Published: Monday, 11th September 2023

Updated on Monday, 11 September: With warmer temperatures forecast, an amber Heat-Health Alert has been issued for the south-east, including Kent and Medway.

The UK Health Security Agency (UKHSA) and the Met Office guidance, will apply until 9am on Tuesday (12 September). 

During hot weather, we all need to take sensible precautions to avoid heat-related illnesses.

Young children, older people, those who are pregnant or who have long-term medical conditions or disabilities are the most affected by high temperatures.

Residents are encouraged to regularly check on their vulnerable friends and family and make sure they have plenty of water and supplies, including medication.

We can all enjoy the warm weather by following these simple steps to stay safe in the heat.

Our top tips are:

  • keep out of the sun between 11am and 3pm
  • if you have to go out in the heat, walk in the shade
  • apply sunscreen of at least SPF30 with UVA protection. (Remember to reapply after swimming.)
  • avoid extreme physical exertion – pace yourself
  • wear light, loose-fitting cotton clothes, a hat and sunglasses to protect your eyes

Cool yourself down

There are lots of ways to keep yourself cool in the heat, including:

  • drinking plenty of cold drinks, and avoid excess alcohol, caffeine and hot drinks
  • eating cold foods, particularly salads and fruit with high water content
  • taking a cool shower or bath
  • sprinkling water over the skin or clothing, or keep a damp cloth on the back of your neck

Remember: do not enter tidal waters, including the River Medway, to try and cool down – it is very dangerous.
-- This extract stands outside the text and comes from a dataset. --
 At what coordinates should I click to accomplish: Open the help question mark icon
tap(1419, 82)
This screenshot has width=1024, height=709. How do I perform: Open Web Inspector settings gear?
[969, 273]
Keep your environment cool

Keeping your living space cool is especially important for infants, older people, those with chronic health conditions and people who can’t look after themselves.

Remember to:

  • place a thermometer in your main living space and bedroom to check the temperature.
  • keep windows that are exposed to the sun closed during the day. Open windows at night when the temperature has dropped. (Remember to close them when you go to bed to keep your home secure.)
  • close curtains that receive morning or afternoon sun. Care should be taken with metal blinds and dark curtains, as these can absorb heat – consider replacing them or putting reflective material in-between them and the window space.
  • turn off non-essential lights and electrical equipment as they generate heat.
  • Go indoors or outdoors during hot periods, whichever feels cooler. If going outdoors, use cool spaces considerately.
  • Ensure that babies, children or older people are not left alone in stationary cars. 
  • If possible, move into a cooler room, especially for sleeping. Electric fans may provide some relief, if temperatures are below 35°C.

Look out for others

Keep an eye on elderly neighbours, friends and relatives as well as young children. Make sure they are able to keep cool by:

  • ensuring that babies, children or elderly people are not left alone in stationary vehicles.
  • checking on elderly or sick neighbours, family or friends every day during a heatwave.
  • being alert and calling a doctor if someone is unwell or further help is needed.  
  • making sure pets have access to plenty of fresh drinking water.

Keeping babies safe 

The Lullaby Trust has some top tips on their website about how to keep babies safe in hot weather. The NHS website also has information on keeping your baby safe in the sun

These include: 

  • Stopping for regular breaks when travelling.
  • Following a safe sleep routine while on holiday.
  • Keeping the room your baby sleeps in between 16 and 20°C.
  • Use parasols on prams and buggies. 
  • Make sure baby has enough fluids.

Look out for the signs of heat-related harm

  • If you feel dizzy, weak, anxious or have intense thirst and headache, move to a cool place as soon as possible. Drink some water or diluted fruit juice to rehydrate, avoid excess alcohol.
  • If you have painful muscular spasms (particularly in the legs, arms or abdomen, for example after sustained exercise during very hot weather), rest immediately in a cool place and drink electrolyte drinks. Most people should start to recover within 30 mins and if not, they should seek medical help. Consult your doctor if you feel unusual symptoms, or if symptoms persist
  • Call 999 if a person develops any signs of heatstroke as this is a medical emergency.

Further information on preventing heat related illness is available on the NHS choices website.